:: Veri Satırları ::
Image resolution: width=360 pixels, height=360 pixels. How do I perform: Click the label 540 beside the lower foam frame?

* * *

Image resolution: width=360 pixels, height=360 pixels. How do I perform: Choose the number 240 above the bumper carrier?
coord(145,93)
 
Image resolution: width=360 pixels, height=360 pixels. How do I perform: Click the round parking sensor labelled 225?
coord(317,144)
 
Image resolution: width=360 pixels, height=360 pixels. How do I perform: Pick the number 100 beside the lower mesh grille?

==

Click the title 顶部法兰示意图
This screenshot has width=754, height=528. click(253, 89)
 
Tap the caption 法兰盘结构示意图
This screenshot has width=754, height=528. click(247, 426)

:: Yönerge ::
Yukarıdaki verilerde "Image" kelimesinin geçtiği satırları sayınız ve yalnızca sayıyı yazınız.

:: Görev Çözümü ::
4